(Beginning of Exercise data)
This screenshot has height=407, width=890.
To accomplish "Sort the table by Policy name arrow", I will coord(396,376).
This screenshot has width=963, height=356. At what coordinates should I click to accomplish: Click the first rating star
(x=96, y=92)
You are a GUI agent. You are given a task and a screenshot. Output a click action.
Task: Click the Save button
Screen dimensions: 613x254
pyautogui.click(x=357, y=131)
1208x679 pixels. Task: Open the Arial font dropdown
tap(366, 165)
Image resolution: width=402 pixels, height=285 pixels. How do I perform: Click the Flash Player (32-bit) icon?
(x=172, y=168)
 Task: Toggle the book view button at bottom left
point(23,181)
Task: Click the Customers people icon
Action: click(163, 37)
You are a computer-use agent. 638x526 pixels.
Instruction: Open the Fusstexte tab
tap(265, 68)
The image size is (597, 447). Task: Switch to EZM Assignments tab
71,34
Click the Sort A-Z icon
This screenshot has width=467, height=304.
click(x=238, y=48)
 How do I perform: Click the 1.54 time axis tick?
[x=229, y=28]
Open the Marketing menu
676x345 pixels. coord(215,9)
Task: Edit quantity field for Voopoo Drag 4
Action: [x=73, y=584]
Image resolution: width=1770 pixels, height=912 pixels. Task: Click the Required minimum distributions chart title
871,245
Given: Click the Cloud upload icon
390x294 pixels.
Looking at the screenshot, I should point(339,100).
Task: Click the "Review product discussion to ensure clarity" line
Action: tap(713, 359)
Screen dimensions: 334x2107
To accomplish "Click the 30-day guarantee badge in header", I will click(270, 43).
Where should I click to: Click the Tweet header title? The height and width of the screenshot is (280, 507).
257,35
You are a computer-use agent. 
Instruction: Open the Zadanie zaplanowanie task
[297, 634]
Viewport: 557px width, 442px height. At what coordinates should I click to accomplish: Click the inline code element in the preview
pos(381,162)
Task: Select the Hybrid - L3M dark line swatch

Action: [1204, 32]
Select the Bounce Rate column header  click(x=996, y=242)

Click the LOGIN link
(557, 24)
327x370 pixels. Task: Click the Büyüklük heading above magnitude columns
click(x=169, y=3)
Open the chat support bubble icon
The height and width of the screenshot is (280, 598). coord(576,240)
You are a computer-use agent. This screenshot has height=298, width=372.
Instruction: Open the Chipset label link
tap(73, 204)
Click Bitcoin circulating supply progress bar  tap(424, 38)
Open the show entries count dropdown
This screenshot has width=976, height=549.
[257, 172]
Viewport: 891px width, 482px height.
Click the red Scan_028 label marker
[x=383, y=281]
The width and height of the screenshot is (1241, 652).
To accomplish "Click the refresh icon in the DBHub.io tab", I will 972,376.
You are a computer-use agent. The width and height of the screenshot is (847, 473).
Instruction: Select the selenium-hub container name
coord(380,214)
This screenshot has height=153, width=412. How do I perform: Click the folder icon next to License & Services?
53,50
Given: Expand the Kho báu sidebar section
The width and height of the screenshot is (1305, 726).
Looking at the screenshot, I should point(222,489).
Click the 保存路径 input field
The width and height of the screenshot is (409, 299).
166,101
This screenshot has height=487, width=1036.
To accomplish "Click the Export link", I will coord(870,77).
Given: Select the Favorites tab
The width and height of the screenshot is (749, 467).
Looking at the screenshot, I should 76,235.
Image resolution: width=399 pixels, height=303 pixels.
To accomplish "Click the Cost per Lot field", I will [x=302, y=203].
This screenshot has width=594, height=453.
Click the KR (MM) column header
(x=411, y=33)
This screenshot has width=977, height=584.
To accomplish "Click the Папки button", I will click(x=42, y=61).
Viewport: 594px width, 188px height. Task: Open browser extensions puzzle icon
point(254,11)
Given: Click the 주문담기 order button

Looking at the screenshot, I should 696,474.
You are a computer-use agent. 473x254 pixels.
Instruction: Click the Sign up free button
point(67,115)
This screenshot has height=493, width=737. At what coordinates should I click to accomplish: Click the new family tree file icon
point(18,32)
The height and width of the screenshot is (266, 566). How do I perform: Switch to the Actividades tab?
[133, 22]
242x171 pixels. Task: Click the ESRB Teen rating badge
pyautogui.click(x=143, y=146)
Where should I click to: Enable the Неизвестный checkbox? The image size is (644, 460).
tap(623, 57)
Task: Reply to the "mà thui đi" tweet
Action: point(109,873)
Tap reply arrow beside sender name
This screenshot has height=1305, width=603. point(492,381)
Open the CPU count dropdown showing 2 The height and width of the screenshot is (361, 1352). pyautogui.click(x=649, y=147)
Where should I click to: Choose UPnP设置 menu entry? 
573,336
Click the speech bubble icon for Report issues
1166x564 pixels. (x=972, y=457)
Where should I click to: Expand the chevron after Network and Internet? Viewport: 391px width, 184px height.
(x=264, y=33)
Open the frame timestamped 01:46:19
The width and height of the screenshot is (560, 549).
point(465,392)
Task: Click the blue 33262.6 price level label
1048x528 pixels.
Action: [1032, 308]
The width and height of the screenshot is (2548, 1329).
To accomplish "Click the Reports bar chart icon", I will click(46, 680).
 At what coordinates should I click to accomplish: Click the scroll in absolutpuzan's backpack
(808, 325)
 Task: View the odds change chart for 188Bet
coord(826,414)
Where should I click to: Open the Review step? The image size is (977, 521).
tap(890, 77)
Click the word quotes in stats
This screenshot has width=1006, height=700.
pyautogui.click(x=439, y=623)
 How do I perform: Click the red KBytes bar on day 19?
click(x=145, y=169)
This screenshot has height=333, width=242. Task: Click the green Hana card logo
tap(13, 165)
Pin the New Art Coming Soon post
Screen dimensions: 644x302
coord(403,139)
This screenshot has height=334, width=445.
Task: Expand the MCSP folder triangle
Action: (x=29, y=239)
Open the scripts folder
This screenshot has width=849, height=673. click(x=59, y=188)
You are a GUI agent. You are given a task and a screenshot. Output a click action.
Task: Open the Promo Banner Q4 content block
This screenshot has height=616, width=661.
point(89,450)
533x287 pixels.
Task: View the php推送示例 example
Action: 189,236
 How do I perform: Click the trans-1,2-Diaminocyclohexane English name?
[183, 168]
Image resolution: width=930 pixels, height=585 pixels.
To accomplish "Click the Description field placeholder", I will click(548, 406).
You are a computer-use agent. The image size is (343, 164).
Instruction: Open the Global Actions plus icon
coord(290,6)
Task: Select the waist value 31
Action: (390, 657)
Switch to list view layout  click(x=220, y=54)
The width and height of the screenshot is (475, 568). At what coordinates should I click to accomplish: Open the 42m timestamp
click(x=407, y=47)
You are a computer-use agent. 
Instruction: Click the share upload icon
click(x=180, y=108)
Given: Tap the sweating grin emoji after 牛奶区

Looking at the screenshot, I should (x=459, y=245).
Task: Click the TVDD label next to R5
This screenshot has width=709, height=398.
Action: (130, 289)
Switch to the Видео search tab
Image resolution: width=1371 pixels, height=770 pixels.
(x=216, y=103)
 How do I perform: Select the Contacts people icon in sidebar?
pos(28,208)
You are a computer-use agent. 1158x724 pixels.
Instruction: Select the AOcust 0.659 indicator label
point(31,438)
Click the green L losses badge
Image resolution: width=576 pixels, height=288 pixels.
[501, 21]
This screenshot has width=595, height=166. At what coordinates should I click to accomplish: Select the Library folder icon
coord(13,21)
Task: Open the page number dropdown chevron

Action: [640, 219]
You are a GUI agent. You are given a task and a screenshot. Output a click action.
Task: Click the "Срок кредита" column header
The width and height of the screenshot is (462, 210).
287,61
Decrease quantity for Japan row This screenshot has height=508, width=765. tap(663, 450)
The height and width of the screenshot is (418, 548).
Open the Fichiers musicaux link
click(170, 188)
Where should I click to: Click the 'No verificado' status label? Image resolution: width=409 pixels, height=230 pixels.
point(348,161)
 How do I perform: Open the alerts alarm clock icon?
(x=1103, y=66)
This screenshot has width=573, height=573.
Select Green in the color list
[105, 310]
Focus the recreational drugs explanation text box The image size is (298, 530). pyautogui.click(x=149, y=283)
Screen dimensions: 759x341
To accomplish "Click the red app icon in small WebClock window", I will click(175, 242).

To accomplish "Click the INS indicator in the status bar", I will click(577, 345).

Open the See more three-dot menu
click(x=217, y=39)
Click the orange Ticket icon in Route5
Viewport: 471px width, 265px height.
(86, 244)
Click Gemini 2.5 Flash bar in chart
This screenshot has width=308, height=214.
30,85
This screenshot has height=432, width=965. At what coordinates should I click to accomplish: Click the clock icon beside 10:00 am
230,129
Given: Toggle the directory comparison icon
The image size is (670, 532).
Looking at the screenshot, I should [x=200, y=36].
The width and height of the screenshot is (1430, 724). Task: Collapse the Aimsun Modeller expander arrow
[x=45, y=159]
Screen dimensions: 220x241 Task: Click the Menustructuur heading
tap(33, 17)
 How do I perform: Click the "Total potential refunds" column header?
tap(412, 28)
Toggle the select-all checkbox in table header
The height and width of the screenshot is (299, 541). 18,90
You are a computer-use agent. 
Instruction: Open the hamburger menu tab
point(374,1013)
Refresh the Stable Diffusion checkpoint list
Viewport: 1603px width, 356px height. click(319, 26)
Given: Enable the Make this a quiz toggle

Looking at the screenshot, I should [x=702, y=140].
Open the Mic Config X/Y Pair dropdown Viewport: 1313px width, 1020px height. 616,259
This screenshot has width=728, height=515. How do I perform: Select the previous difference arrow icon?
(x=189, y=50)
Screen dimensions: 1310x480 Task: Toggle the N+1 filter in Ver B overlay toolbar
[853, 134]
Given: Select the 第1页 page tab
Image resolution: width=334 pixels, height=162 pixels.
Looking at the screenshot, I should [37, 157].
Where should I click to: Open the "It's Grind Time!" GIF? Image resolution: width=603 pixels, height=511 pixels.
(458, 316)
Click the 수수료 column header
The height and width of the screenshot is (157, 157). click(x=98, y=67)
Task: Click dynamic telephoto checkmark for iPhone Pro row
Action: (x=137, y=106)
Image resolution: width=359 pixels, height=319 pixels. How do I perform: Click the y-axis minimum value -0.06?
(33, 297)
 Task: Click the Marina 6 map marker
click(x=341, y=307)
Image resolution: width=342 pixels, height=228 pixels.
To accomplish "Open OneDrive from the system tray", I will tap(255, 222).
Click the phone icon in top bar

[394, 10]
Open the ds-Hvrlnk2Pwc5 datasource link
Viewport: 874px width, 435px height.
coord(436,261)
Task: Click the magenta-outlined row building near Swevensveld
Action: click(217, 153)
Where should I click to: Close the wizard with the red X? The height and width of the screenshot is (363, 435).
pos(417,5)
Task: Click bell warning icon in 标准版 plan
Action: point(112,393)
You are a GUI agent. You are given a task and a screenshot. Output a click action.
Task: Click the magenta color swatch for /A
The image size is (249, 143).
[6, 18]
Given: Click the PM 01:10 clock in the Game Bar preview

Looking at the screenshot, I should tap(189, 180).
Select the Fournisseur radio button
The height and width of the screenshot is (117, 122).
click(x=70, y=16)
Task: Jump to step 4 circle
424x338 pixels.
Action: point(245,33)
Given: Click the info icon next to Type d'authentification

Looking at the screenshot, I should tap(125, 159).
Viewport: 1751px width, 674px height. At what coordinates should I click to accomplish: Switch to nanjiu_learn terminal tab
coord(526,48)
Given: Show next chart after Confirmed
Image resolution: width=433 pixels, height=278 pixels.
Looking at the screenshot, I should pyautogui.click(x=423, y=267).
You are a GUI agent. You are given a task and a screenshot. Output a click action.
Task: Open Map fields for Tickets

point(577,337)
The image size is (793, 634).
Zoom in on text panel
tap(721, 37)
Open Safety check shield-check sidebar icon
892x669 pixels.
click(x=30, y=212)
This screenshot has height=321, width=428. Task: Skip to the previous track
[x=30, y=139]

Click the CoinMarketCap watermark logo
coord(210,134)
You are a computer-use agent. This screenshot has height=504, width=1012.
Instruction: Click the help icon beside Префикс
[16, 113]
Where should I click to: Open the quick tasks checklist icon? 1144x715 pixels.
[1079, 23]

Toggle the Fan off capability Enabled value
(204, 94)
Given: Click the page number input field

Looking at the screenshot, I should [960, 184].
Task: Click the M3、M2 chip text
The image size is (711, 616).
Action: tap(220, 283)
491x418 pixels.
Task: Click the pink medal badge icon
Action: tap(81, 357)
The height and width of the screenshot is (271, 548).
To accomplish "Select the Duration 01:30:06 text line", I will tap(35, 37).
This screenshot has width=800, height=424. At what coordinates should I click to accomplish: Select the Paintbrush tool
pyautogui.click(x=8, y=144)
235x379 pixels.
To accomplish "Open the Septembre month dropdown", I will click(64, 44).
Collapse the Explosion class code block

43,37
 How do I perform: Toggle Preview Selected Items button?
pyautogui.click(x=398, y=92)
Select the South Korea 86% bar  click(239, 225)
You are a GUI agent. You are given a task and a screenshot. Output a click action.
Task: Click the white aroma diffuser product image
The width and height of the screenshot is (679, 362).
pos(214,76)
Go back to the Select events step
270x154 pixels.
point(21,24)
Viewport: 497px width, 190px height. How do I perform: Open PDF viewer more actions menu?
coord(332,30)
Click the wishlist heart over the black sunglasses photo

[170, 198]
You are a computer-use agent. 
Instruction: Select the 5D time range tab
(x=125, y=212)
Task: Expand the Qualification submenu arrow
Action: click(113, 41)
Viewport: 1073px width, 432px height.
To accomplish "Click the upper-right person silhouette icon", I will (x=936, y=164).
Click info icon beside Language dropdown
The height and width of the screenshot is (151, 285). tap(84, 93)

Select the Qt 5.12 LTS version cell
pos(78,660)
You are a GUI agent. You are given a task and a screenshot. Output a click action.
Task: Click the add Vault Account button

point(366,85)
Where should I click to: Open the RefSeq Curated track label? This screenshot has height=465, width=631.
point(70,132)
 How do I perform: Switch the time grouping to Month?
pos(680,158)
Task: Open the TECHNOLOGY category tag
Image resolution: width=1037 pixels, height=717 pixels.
(End of Exercise data)
Work item
Pick out the lines above containing the word "computer", then copy them.

Answer box
You are a computer-use agent. 638x526 pixels.
You are a computer-use agent. 
You are a computer-use agent. This screenshot has height=298, width=372.
You are a computer-use agent. The width and height of the screenshot is (847, 473).
You are a computer-use agent. 473x254 pixels.
You are a computer-use agent. The image size is (343, 164).
You are a computer-use agent. 
You are a computer-use agent. 1158x724 pixels.
You are a computer-use agent. 
You are a computer-use agent. This screenshot has height=504, width=1012.
You are a computer-use agent. 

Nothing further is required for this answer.